Its design must, according to the bills, “be emblematic of the women who played a vital role in rallying support for the 19th Amendment to the Constitution of the United States.” Additionally, the coin’s design must feature the date, denomination, “Liberty,” “In God We Trust,” “United States of America,” and “E Pluribus Unum.”
Additionally, the coin must “contain motifs that honor Susan B. Anthony, Elizabeth Cady Stanton, Carrie Chapman Catt, Harriet Tubman, Mary Church Terrell, Alice Paul, Lide Meriwether, Ida B. Wells, and other suffrage activists of the late nineteenth and early twentieth centuries.”
Surcharges for the coin would be directed to the Smithsonian Institution’s American Women’s History Initiative.
The Senate bill had 25 co-sponsors upon its introduction, all the women in the Senate.
Originally introduced in Congress in 1878, the 19th Amendment, upon approval by the legislatures in the necessary number of individual states, federally guarantees all female citizens of the United States the right to vote. Before its passage, voting qualifications were determined by the states; in every state with the exception of New Jersey, initial state constitutions forbade women from voting. New Jersey after becoming a state at first allowed women to vote but backtracked in 1807, disenfranchising the women of the state.
For nearly a century and a half, women and their allies agitated for sociopolitical rights in America, coalescing in 1848 with the Seneca Falls Convention in New York, arguably the first true women’s rights convention. Their movement was then far from inclusive, with many early suffragists holding a wide variety of views toward nonwhites and certain religious, ethnic, and sexual minorities, but it nonetheless represented a powerful and revolutionary political force.
Suffrage for women proved a catalyst for much exoumic material; political buttons and tokens of many different sizes, shapes, and colors appeared, articulating all manner of slogans and endorsements in favor of women’s access to the ballot box. Local political parties and organizations around the country issued many different kinds of buttons and tokens advocating for suffrage.
After the introduction of the 19th Amendment in 1878, the issue lingered in Congress after Congress. Territorial suffrage helped to force the issue, as in some of the western regions that became part of the United States, women could vote, and a number of western states adopted laws allowing women to vote.

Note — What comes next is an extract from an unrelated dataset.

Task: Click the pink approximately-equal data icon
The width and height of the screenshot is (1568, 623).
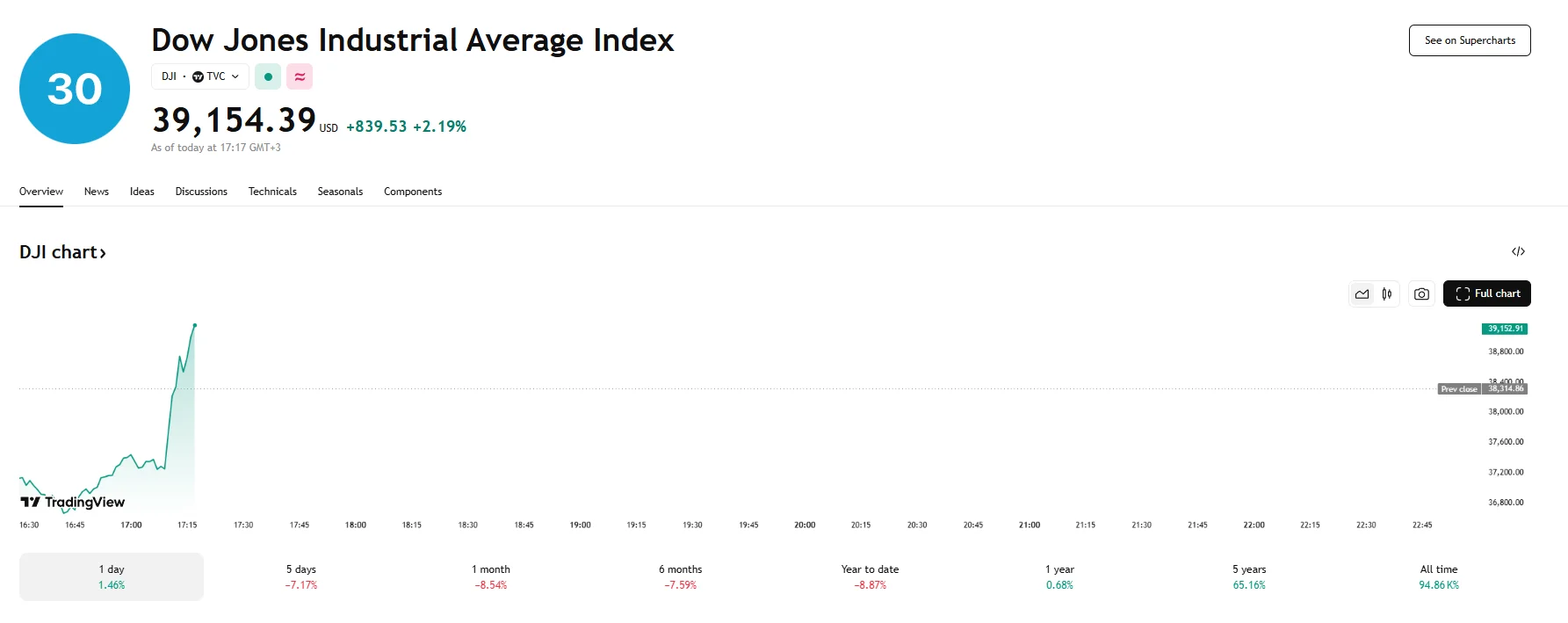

Several attempts were made to pass the 19th Amendment, and finally, both parties wanted the amendment passed and ratified ahead of the 1920 election; Woodrow Wilson advocated for it in his 1918 State of the Union address. A measure finally passed the House and Senate in the spring of 1919 and over the next year, the required 36 states ratified it. Eventually all 50 states would; the last state to officially ratify was Mississippi, which, after more than a half-century, ratified in 1984.
Numismatic commemorations of women’s suffrage have proliferated internationally in recent years. Ireland and the UK issued commemorative coins in 2018 to honor their women’s suffrage centennial: a silver commemorative €15 coin for the former and £2 and 50-penny coins for the latter. Germany is issuing a silver €20 coin this year for theirs.
S. 1235 has a long way to go before any coins can be struck. It still needs to be referred to a committee and reviewed, pass the House and Senate, and be signed by the president before it becomes law.